Saint Hyacinthe Canada East

Defunct pre-Confederation electoral district
- Legislature: Legislative Assembly of the Province of Canada
- District created: 1841
- District abolished: 1867
- First contested: 1841
- Last contested: 1863

= Saint Hyacinthe (Province of Canada electoral district) =

Electoral district in former Province of Canada

Saint Hyacinthe was an electoral district of the Legislative Assembly of the Parliament of the Province of Canada, in Canada East. It included the town of Saint Hyacinthe and the surrounding countryside. The district was created in 1841, based on the previous electoral district of the same name for the Legislative Assembly of Lower Canada.

Saint Hyacinthe was represented by one member in the Legislative Assembly. The electoral district was abolished in 1867, upon the creation of Canada and the province of Quebec.

== Boundaries ==

Saint Hyacinthe electoral district was centred on the town of Saint Hyacinthe, and included the surrounding countryside (now mainly in Les Maskoutains Regional County Municipality). The Yamaska River ran through the district, on its way north to the Saint Lawrence River.

The Union Act, 1840 merged the two provinces of Upper Canada and Lower Canada into the Province of Canada, with a single Parliament. The separate parliaments of Lower Canada and Upper Canada were abolished. The Union Act provided that the pre-existing electoral boundaries of Lower Canada and Upper Canada would continue to be used in the new Parliament, unless altered by the Union Act itself.
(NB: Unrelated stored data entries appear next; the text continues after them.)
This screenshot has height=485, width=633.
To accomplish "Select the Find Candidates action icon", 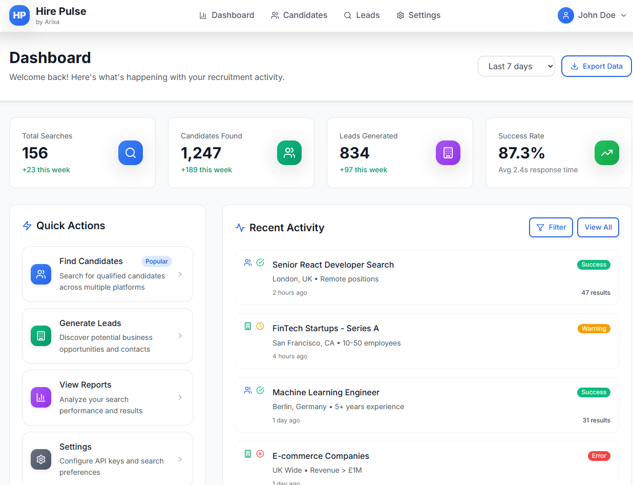I will 40,274.
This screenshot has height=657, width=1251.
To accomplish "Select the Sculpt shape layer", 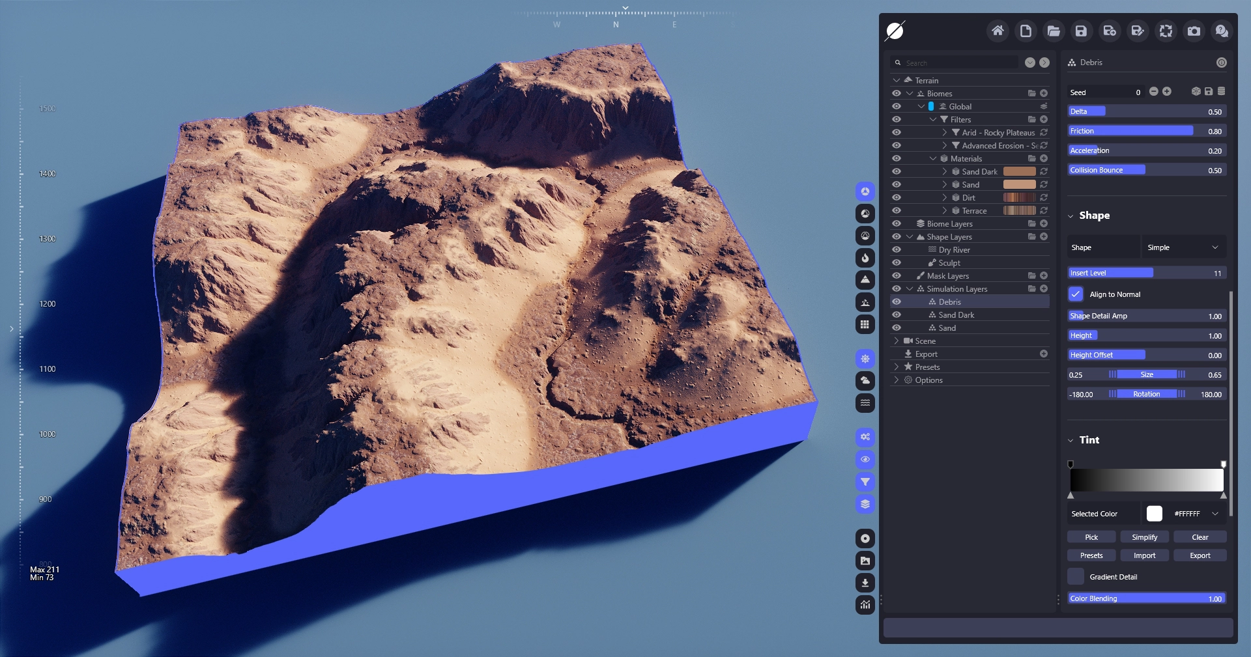I will coord(949,263).
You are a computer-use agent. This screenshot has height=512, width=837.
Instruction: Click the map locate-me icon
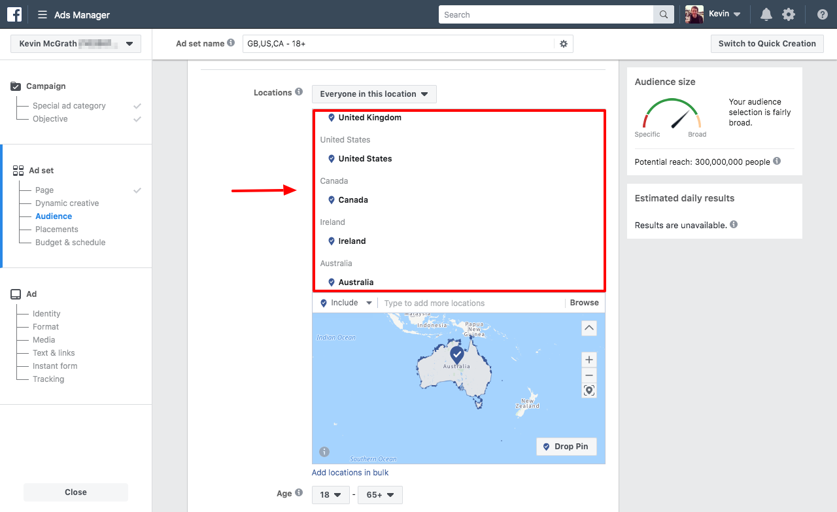(x=589, y=390)
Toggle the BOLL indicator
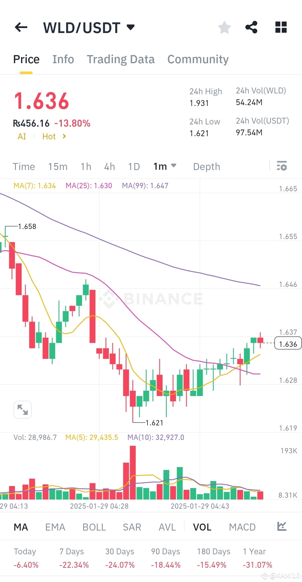Viewport: 302px width, 582px height. pos(94,527)
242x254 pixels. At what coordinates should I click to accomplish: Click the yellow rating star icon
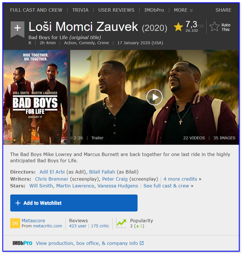[178, 27]
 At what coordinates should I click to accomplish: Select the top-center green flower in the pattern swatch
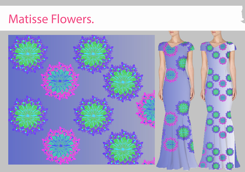coord(93,54)
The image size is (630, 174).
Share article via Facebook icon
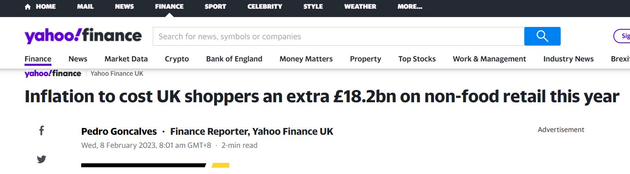42,131
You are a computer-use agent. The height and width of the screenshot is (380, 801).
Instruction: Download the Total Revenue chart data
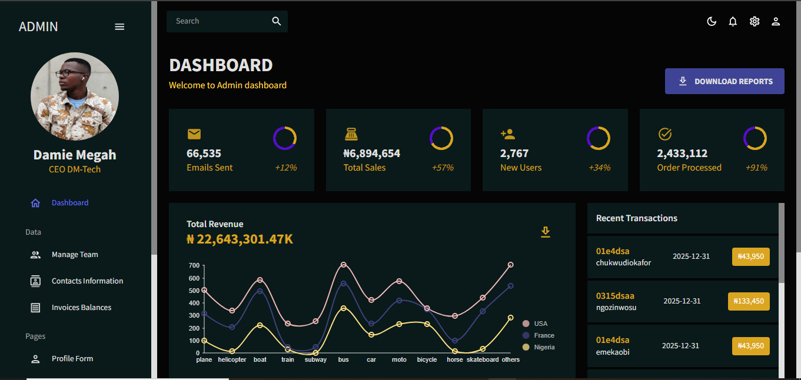point(546,232)
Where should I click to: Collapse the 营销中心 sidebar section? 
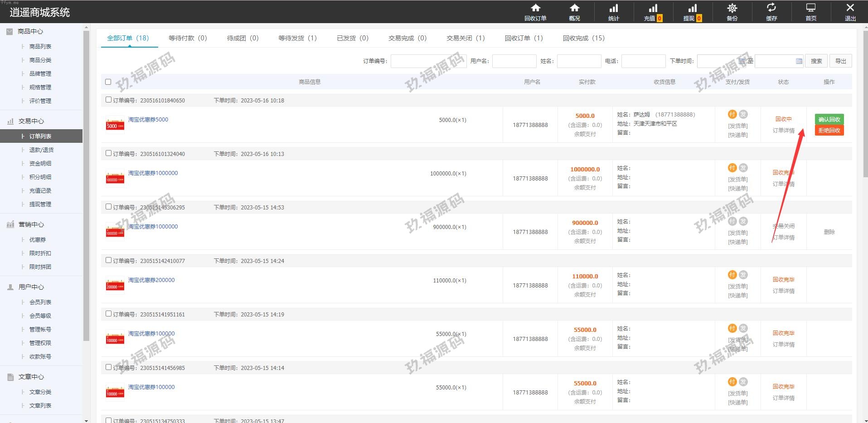pos(31,224)
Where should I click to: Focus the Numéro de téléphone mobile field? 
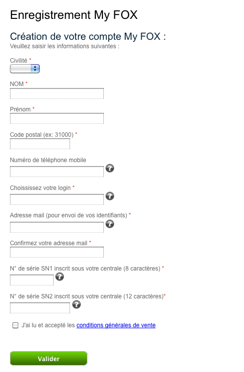pyautogui.click(x=57, y=172)
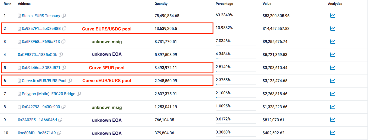Copy the Polygon (Matic): ERC20 Bridge address
Viewport: 368px width, 140px height.
79,94
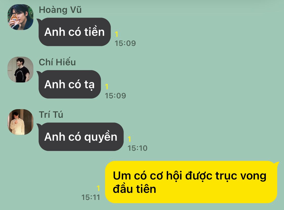
Task: Click the unread count beside 'Anh có tạ'
Action: pyautogui.click(x=107, y=87)
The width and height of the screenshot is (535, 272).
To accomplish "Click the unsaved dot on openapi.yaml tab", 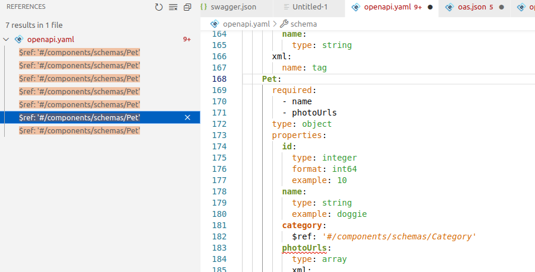I will tap(429, 7).
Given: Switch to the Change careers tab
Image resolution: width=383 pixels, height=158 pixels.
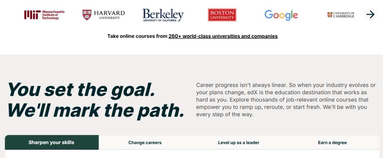Looking at the screenshot, I should [x=145, y=143].
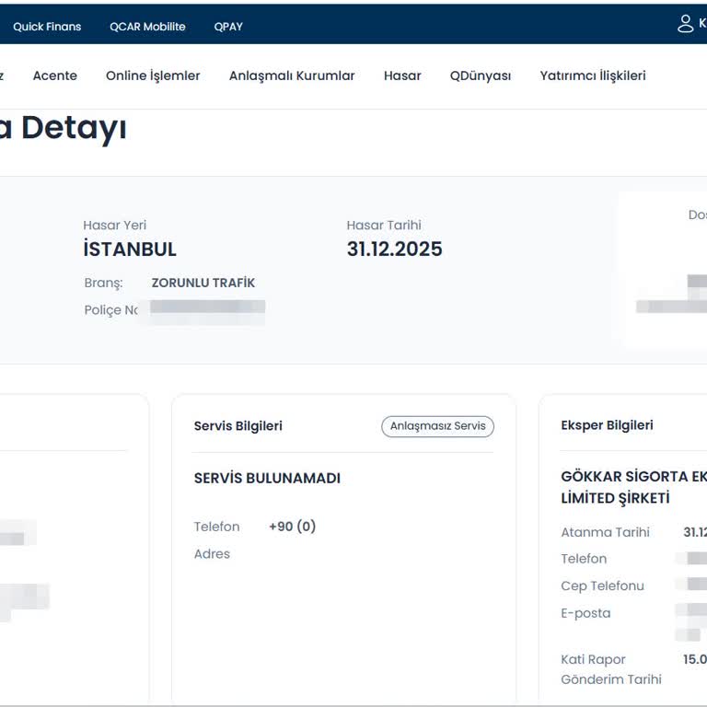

The Lower Canada electoral district of Saint Hyacinthe was not altered by the Act. It was therefore continued with the same boundaries in the new Parliament. Those boundaries had been set by a statute of Lower Canada in 1829:

The County of Saint Hyacinthe shall be bounded by the depth line of the seigniory of Saint Charles on the River Yamaska, beginning at the eastern angle of the said seigniory, proceeding until being prolonged it reaches the River Yamaska, thence by the said River Yamaska as far as the south west line of the augmentation of the seigniory of Saint Ours, thence by the said line as far as the depth line of the seigniory of Saint Denis, thence by the said depth line as far as the north east line of the seigniory of Saint Saint Charles on the River Richelieu, thence by the said north east line of Saint Charles as far as the depth line of the said seigniory, thence by the said depth line as far as the north east line of the seigniory of Rouville, thence by the said north east line as far as the depth line of the said seigniory of Rouville, thence by the said depth line as far as the line between Saint Hyacinthe and the augmentation of the seigniory of Monnoir, thence by the aforesaid line as far as the southern angle of the seigniory of Saint Hyacinthe, thence by the western line of part of the Township of Farnham and of the Townships of Granby and Milton, as far as the north west angle of the said Township of Milton, thence by the northern line of the said Township of Milton as far as the western line of the Township of Upton, thence by the said western line of Upton, as far as the south west line of part of the Township of Upton, and thence by the said south west line of the said Township of Upton as far as the eastern angle of the seigniory of Saint Charles on the River Yamaska; which County shall comprehend the seigniories of De Ramsay, Bourchemin east of the River Yamaska and Saint Hyacinthe.

== Members of the Legislative Assembly ==

Saint Hyacinthe was a single-member constituency.

The following were the members of the Legislative Assembly for Saint-Hyacinthe. The party affiliations are based on the biographies of individual members given by the National Assembly of Quebec, as well as votes in the Legislative Assembly. "Party" was a fluid concept, especially during the early years of the Province of Canada.

| Parliament | Members |  | Years in office | Party |
| 1st Parliament 1841–1844 | Thomas Boutillier |  | 1841–1851 | Anti-unionist; French-Canadian Group |
| 2nd Parliament 1844–1847 | French-Canadian Group |
| 3rd Parliament 1848–1851 | French-Canadian Group; Ministerialist |
| 4th Parliament 1851–1854 | Louis-Victor Sicotte |  | 1851–1854 | Liberal |

== Abolition ==

The district was abolished on July 1, 1867, when the British North America Act, 1867 came into force, creating Canada and splitting the Province of Canada into Quebec and Ontario. It was succeeded by electoral districts of the same name in the House of Commons of Canada and the Legislative Assembly of Quebec.